I was just a young 24 year old pup and the year was 2001.  I had a ton of ambition and the world was my oyster.  I thought I could do no wrong and always assumed my decisions were the right ones. I started out with an idea of running my own promotion company and landed one of my first huge health club clients.  It was an huge 25k square foot, monster of a club in a town that looked perfect on paper.

I will never forget the feeling I had as I made that long drive down there:  the nerves, the fear, the excitement, the anxiety, the phone calls from friends and family congratulating me,  the pressure.  It’s one of those still frames you have permanently imbedded in your mind and always wish you could relive. 

The club owner was young and ambitious.  We were at the same places in our lives.  He had just signed the lease to take over the club with a personal guarantee after managing it for a couple years.  The gym advertising campaign ended up being a success.   I recall we ended up doing $130,000  in sales in 17 production days.  Slaps on the back and a big see you next year were how we parted ways.  Only the next time he called to run a campaign wasn’t a year later.  It was just six months later. 

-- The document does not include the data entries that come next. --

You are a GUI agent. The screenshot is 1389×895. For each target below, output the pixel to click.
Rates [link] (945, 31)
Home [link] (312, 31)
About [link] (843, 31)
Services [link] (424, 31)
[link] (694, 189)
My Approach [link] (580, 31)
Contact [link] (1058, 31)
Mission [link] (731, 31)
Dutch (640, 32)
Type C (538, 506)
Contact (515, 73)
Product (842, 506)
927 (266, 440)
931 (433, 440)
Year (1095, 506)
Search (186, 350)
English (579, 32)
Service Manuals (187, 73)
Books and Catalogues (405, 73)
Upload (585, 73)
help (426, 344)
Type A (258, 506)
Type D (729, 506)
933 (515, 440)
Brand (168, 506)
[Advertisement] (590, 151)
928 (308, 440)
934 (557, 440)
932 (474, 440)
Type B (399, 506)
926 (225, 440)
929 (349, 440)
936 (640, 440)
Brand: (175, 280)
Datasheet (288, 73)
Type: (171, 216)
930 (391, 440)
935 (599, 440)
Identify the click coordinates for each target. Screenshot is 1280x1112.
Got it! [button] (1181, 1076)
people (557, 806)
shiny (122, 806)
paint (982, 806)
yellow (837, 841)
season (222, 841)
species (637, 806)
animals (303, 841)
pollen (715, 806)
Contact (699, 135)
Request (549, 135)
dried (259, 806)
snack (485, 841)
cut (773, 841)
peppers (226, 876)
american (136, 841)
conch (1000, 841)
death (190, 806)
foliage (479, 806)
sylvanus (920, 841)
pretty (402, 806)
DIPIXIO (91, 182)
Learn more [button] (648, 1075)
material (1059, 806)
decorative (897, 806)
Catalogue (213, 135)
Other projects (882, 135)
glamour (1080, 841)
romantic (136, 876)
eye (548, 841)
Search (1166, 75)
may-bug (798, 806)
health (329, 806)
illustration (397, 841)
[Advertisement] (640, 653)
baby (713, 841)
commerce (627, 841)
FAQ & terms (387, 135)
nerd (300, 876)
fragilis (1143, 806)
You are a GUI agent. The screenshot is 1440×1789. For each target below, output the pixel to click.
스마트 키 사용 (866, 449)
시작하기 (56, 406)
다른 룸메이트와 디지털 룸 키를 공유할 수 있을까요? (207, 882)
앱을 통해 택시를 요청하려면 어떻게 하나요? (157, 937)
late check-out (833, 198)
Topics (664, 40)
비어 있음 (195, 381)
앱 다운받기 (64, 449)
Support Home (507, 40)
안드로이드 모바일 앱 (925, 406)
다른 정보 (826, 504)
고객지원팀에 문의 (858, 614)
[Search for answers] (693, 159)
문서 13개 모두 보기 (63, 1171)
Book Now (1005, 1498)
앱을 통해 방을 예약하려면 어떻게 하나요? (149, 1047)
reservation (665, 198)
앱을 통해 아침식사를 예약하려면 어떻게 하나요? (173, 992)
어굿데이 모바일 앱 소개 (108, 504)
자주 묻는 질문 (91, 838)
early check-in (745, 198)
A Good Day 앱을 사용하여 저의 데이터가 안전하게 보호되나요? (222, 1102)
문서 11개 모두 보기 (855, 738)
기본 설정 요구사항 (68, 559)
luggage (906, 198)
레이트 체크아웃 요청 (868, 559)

Now to be completely honest I was terrified of doing it.  Taking a $7,000 risk at a club you just promoted six months prior always requires a decent sized shot of Pepto.  Against my better judgment, I took the contract. 

We ended up doing okay, though.  This time we did around $100,000 or so.  It continued on like that for years.  Every time the gross sales would take a 20-30% hair cut.  Finally, one year the sales dwindled to the point we had to change things up.  We used a substancially greater price point on the full use option and lowered the cost of entry to give the gross sales a boost. 

 We still got about 20% fewer members than we did the prior promotion but at $600-$700 a pop for two  year contracts, we ended up grossing around $50,000.  But I wasn’t all that comfortable using those tactics.  It was final promotion I ever ran for my client. 

During those fruitful years he never remodeled, put in new carpet, bought a new piece of equipment (I think he may have bought a couple used treadmills at one point), painted the walls, or added a new aerobics class. He never ran a testimonial spot on TV and  never did any billboards. There were no custom membership cards and no radio. In short: nothing to improve his brand image.

My former client  went on to try out almost every other health club marketing company in the business, but with little or no success.  He continued to  experience the same downward trend line in sales. 

Do you know how that club is doing today?  It’s now a thriving vacant building.  The former club owner/ building owner/landlord to this day is unable to lease it out; equipment and all.   My old good pal has become wiser over the years and today owns a very successful club around the same area.  We still keep in touch from time to time, spitballing back and forth about the good ole days.

Anyways the point of the story is to show you the hazards of relying on direct response advertising too heavily.  I would be lying if I told you this was an isolated instance.  Truth be told, in my 13 year tenure at the helm of United Fitness Marketing, I have witnessed more clubs head down this slope than I care to count. 

If you use direct response, make sure you are using those funds to make improvements to your gym.  Buy a new piece of cardio equipment or add an aerobics class, for example.  Show the community you are in it for the long haul.  Balance your advertising out.  Purchase some local cable spots and run a testimonials ad with your most loyal members.  Put your members on the radio and let them tell the world why your gym rocks. 

While direct response marketing will always be king, a good balance is essential in ensuring your club’s long term success.  Not everything has to pay off immediately, sometimes good things take time.